JPMorgan Chase researchers propose JPMorgan Proximity Embedding for Competitor Detection, a Novel Graph Neural Network for Competitor Retrieval in Financial Knowledge Graphs. JPEC utilizes graph neural networks to learn from first and second-order node proximity for effective competitor pattern capture. In financial graphs, competitor edges are generally sparse but provide essential learnings. Here, first-order proximity comes into the picture, which characterizes local connections and is used as supervised information that constrains the similarity of latent representations between pairs of competitors. The second-order proximity is used to learn graph structure and attributes simultaneously with the help of GCN Autoencoders. This is interesting because, conventionally, GCNs are designed for undirected graphs. Authors exploit its propagation function to exploit GCN in directed graph settings.
Additionally, the model uses a decoder to make up for the sparsity of the competitor’s edges, as mentioned earlier. The decoder enhances the model’s ability to extract information from the supply chain graph. The loss function for the second-order proximity is to minimize the difference between the original node feature vectors and the reconstructed ones.

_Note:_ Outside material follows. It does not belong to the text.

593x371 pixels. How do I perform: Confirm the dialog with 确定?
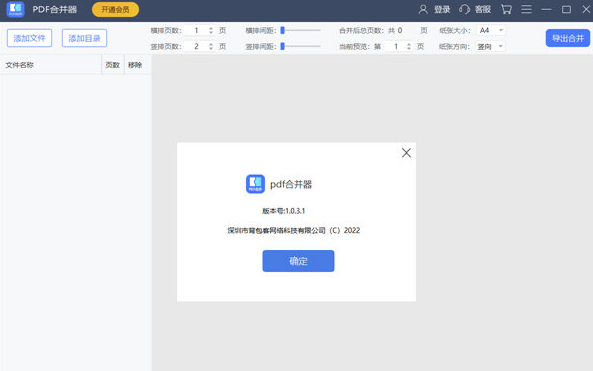click(x=298, y=261)
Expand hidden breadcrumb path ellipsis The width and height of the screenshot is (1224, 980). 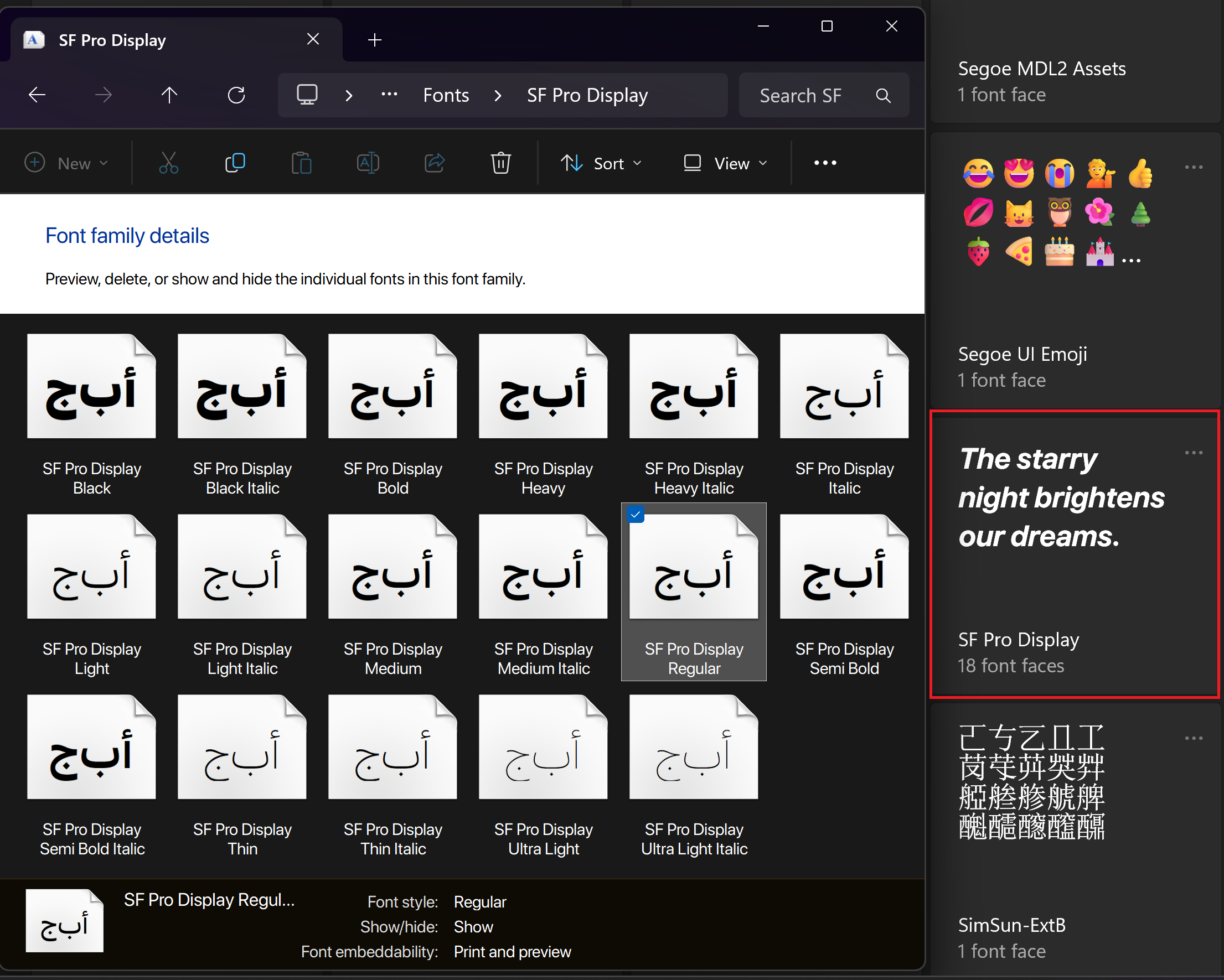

This model was evaluated on a dataset prepared from a large-scale financial knowledge graph that included various financial entities such as companies, investors, and bankers, along with their relationships. Two datasets were produced from A) the Regular Test Dataset and B) the Zero-Shot Test Dataset; for Zero-Shot Test Data, authors chose a subset of the graph and extracted COMPETE_WITH edges around them. They then removed all COMPETE_WITH connections between these nodes and the rest of the graph to ensure these nodes are unseen in the training competitor data. For the other category, the authors randomly sampled the remaining dataset. In contrast to the zero-shot test dataset, regular test data retained all nodes but randomly retained some COM PETE_WITH edges from the graph. While evaluating, the authors compared models’ performances with three ranking metrics -Hits, MRR or Mean Reciprocal Rank, and Mean Average Precision (MAP). The results of this analysis established that most machine learning-based methods outperformed human queries in competitor detection on regular testing data. For the Zero-shot dataset, structure-based embedding methods underperformed with problems of cold start, whereas attributed embedding methods performed well.
To sum up, JPEC utilized two orders of node proximity to enhance financial knowledge graphs. This method outperformed most state-of-the-art finance experts, who manually predicted competitors of a node.JPEC marks a significant advancement in the field, demonstrating the potential of knowledge graphs to uncover valuable patterns within complex networks, particularly in practical business applications.